Kısa alıştırma A - Kayıtlarda "Task: Open back" geçen satırdan kayıtların son satırına kadar (bu ikisi de dahil) olan satırları, "Automotive repair and maintenance" ifadesini "Retail trade" ile değiştirip gerisine dokunmadan yeniden yazın. Resimleri yanıta koymayın.

Metin -
§ §

25 Ocak 2015 Pazar

“ELİMDEN BİR KIRIK SAZ GELDİ GEÇTİ”


“ELİMDEN BİR KIRIK  SAZ GELDİ GEÇTİ”

Yüz yıllık bir inişli çıkışlı yaşamı, gözlerinizi yumup ardınızda bırakmış olsanız da yeterli olmuyor, ki benim açımdan hiç te öyle olmadı. Tam tersine kısa bir ömür ile yetinmek zorunda kaldım. İnsan; hayata, derinlerinde var olan güçlüklerine karşın, yine de mümkün olduğunca daha uzun süre tutunup, kalmayı arzuluyor. Böylesine erken bir ölümün olmasını ben de hararetle istemez ve bunun bir kaç yıl da olsa ertelenmesi için bütün varımı yoğumu ortaya koyup, engel olurdum. Ama bize biçilen ömür de bu kadarmış, nasip kısmet meselesi diye savıp (gecenin veya günün kırkından sonra), geçirmekten başkaca da yapılacak bir şey yok gibi.
Bendeniz hayatta iken, kendim ile ilgili kısmen anlatacaklarım konusunda övgü çizgisini fazla aşmamış veya abartıya kaçmamış olacağımı sanıyorum. Çok uzun yaşadım diyemem. O nedenle hayata ve sunduğu armağanlara doydum desem, laf-ı güzaf olur. Betimlenemeyecek güzellikteki dünyada doyasıya kalıp, yeryüzünün dört bir yanını adımlayamadığım gibi, hemen hemen her şey yarım kaldı. Yaşam, aşk, sevgi, icra ettiğim sanat, musiki ve akla gelebilecek insana dair hiç bir şeyi tamamlayamadım. Sözün özü, musiki ile yoğrulmuş kalbimi, en sevdiklerim alıp, acımasızca kara toprağın altına gömeli yıllar oldu.
Hani kendim hakkında övgüye kaçacaktım ya! Diyebilirim ki, dünyanın dört bir yanında tanınan Türkiye’li bir müzisyen-bestekar, ud virtüözüyüm. Böylesine, hani insanın dudak büküp, gıpta ile bakılacağı bir statüye sahip olmama karşın, çevremdekiler çekilmez, asabi, suratı düşük ve nemrut birisi olduğumu yüzüme karşı fütursuzca söylerlerdi, ki haksız da değillerdi. Asabiliğimi, çekilmez biri olduğumu, en iyi ben biliyorum. Bir müzisyenin kendisini böylesi olumsuz huylar ile donatması hiç hoş değil. Lakin bunun önüne geçmek, hiç kimse için mümkün olmadığı gibi, benim için de kolay olmayan bir durumdu.
Değindiğim illet olası asabiliğimin, hayatımda çok önemli bir dönüm noktasının ardından sökün ettiğinin kanaati bende ağır basıyor. Öyküsü bir hayli eskilere dayanıyor. Kürdilihicazkar makamındaki bestelerim gerek dünyada, gerekse ülkemde çok ses getirdi. Sayısı yüzleri aşkın zevkle dinlenen bestem oldu. Ud icrasında, tambur tavrına az mızrap vuruşu ile çok melodi elde etmeyi amaçlayıp, geliştirdiğim ve bana ait olan bu stil, sanat hayatımdaki çıtamın yükselmesine yardımcı oldu. Musiki sevenlere beş yüzü aşkın eser bıraktım. Bütün bu verimli çalışmalarım elbette beni belli bir yere getirdi. Çalışmalarımın meyvalarını topladım.

§ §

Gösterilen bilgiler -
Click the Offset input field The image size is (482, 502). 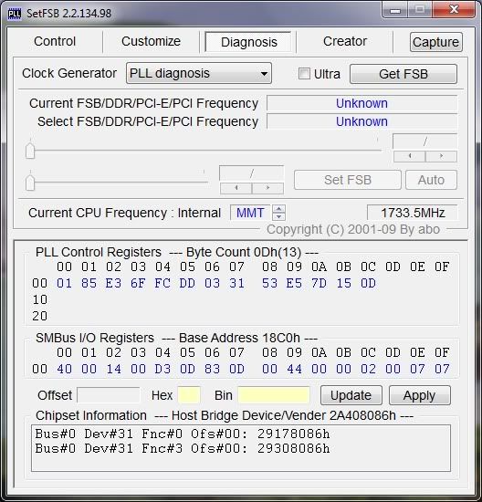pos(109,395)
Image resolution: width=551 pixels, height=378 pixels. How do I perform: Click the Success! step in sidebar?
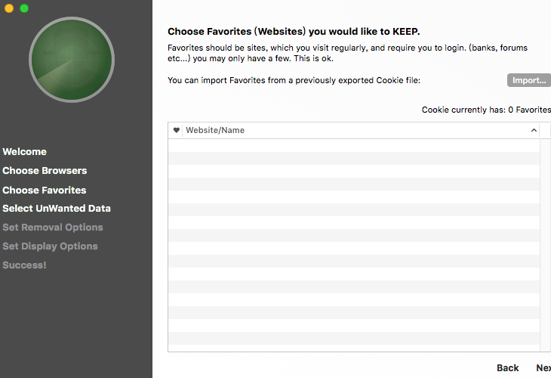point(24,265)
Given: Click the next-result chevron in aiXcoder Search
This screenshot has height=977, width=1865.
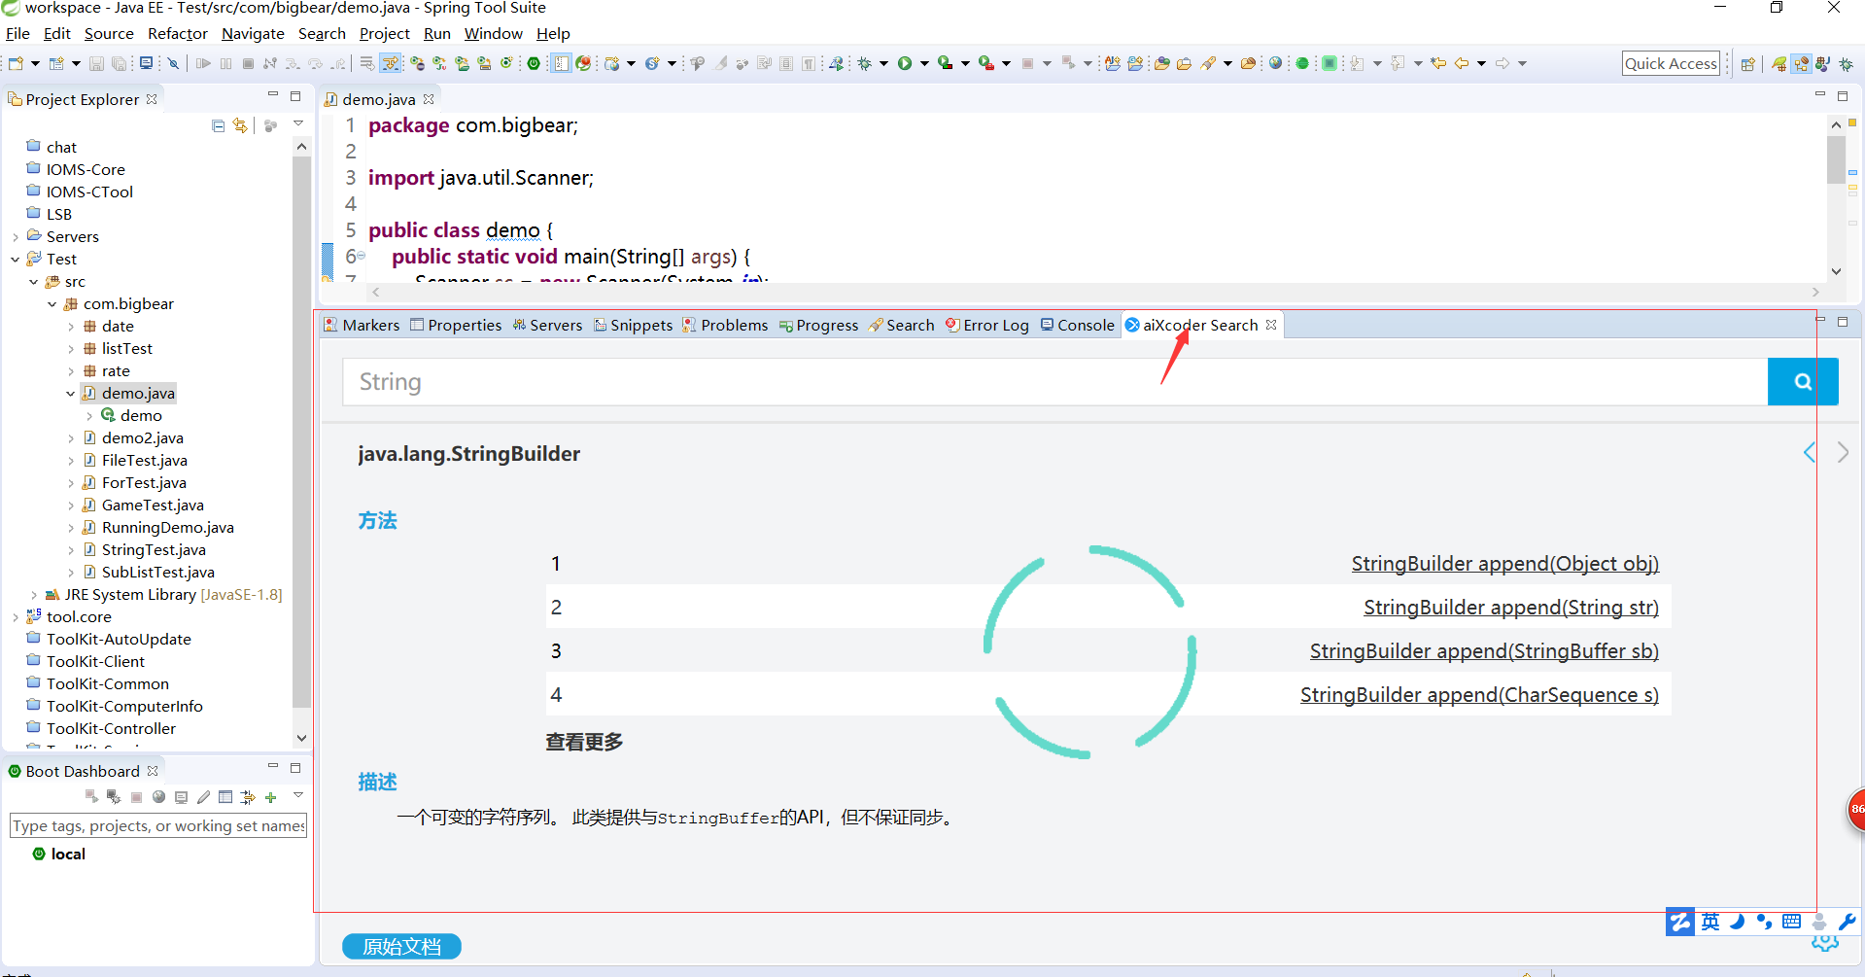Looking at the screenshot, I should click(x=1843, y=452).
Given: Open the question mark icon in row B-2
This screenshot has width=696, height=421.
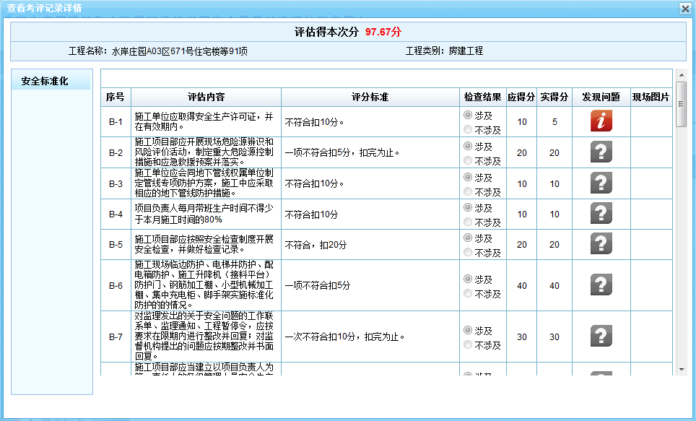Looking at the screenshot, I should click(601, 152).
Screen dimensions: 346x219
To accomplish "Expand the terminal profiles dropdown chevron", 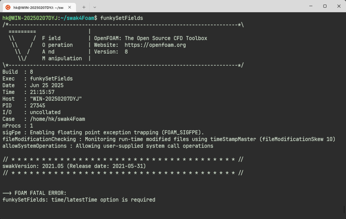I will 95,7.
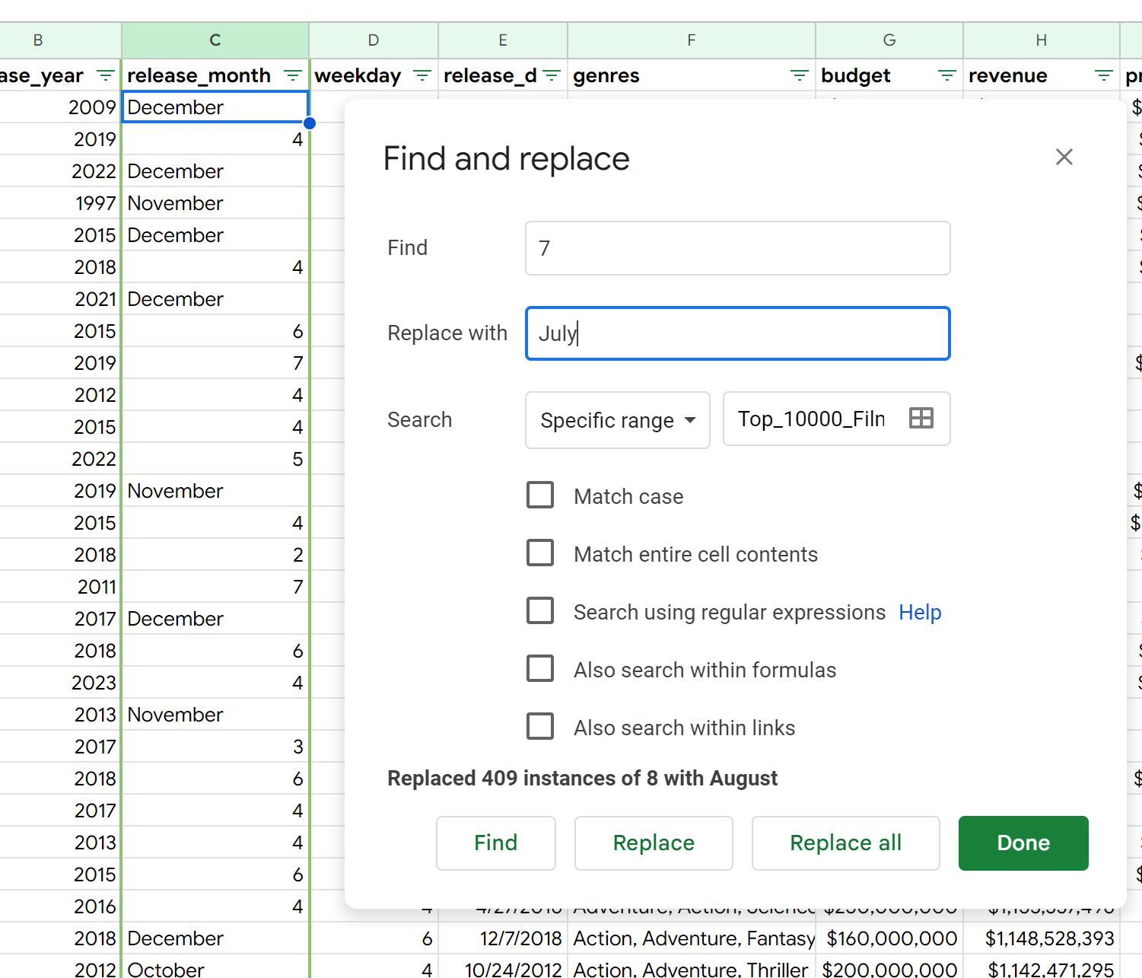Viewport: 1142px width, 978px height.
Task: Open the release_d column filter icon
Action: click(552, 76)
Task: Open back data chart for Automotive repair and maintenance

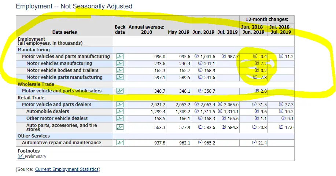Action: pyautogui.click(x=120, y=143)
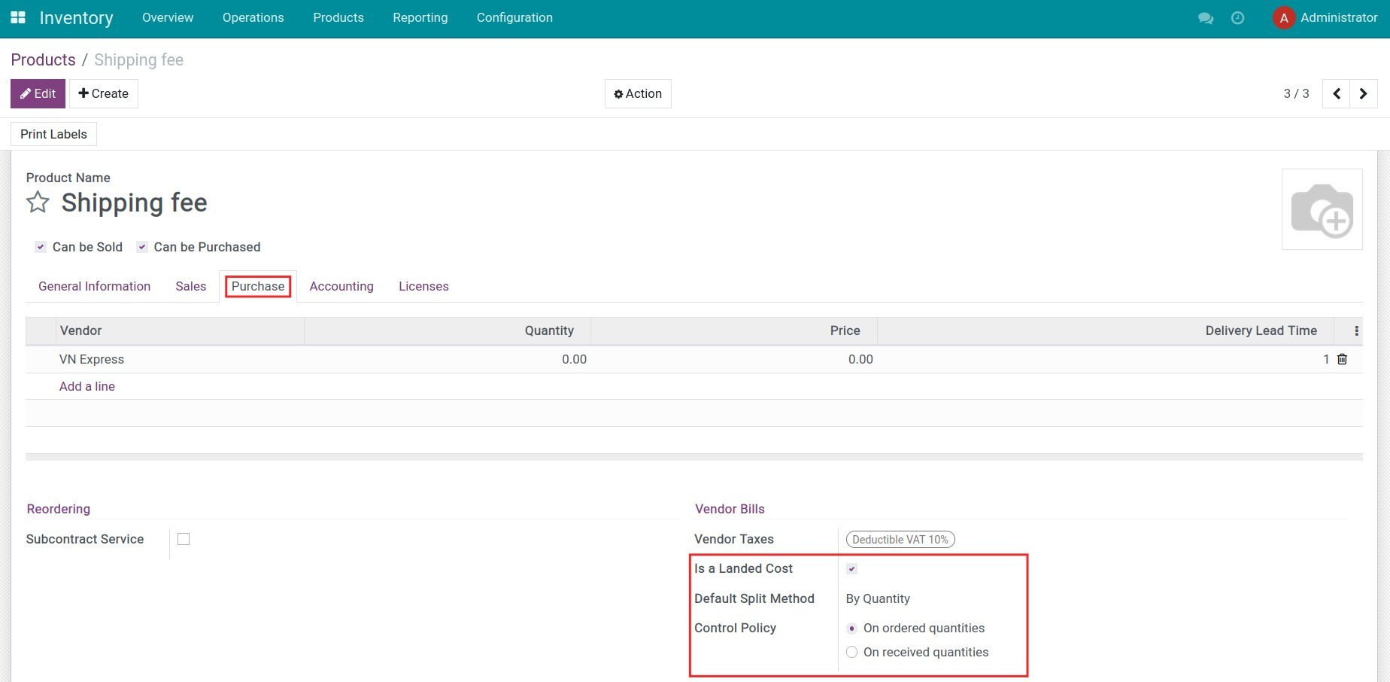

§ §

Kısa alıştırma B - Bir ud virtüözünün kendi hayatını anlattığı metni, son cümlesinden sonra sürdürün.

Yazılı yanıt A -
Task: Open back data chart for Retail trade

Action: pyautogui.click(x=120, y=143)

Yazılı yanıt B -
Fransız devlet Radyosu, dünyanın her ülkesinde önemli bulduğu bütün müzisyenlerin LP’sini çıkartıp, pek çok sanatkarı ölümsüz kılan bir kurum. Bu kurumun davetini ben de aldığımda mutlukluktan adeta uçtum. Bu çalışmaya layık görülmem oldukça onur verici idi. Şaşkınlık içindeydim. Sevincimi ailem ve dostlarımla paylaştım. Onlar da çok mutlu olup, yelkenlerimi var güçleri ile doldurup, bu büyük deryada hızla yol almam için desteklerini olabildiğince ortaya koydular. Bu benim için çok ama çok büyük bir adımdı. Böylelikle dünyaya daha da çok açılmış olacak ve ülkemde, müzik alanında en yetkili otorite olan bu kurumun LP’sini çıkardığı ilk müzisyen olacaktım. Bu açılım annemden doğalı, benim için hayatımın en önemli oluşumu idi. Yakaladığım bu imkanı, dişimi tırnağıma takarak, hırs yapıp, optimal derecede değerlendirmeliydim. Bu vesile ile müzik alanında ufkum daha çok genişleyecekti. Duyduğum heyecandan kalbim beni terk edip, gidecek gibiydi. Yüreğimin göğsümde, her zaman olduğu yerde kala kalması için elimle göğsümün sol tarafını sıkı sıkıya bastırıyordum. Çıkacak olan LP’im için Fransa’ya gitmek üzere bütün hazırlıklarımı yaptım.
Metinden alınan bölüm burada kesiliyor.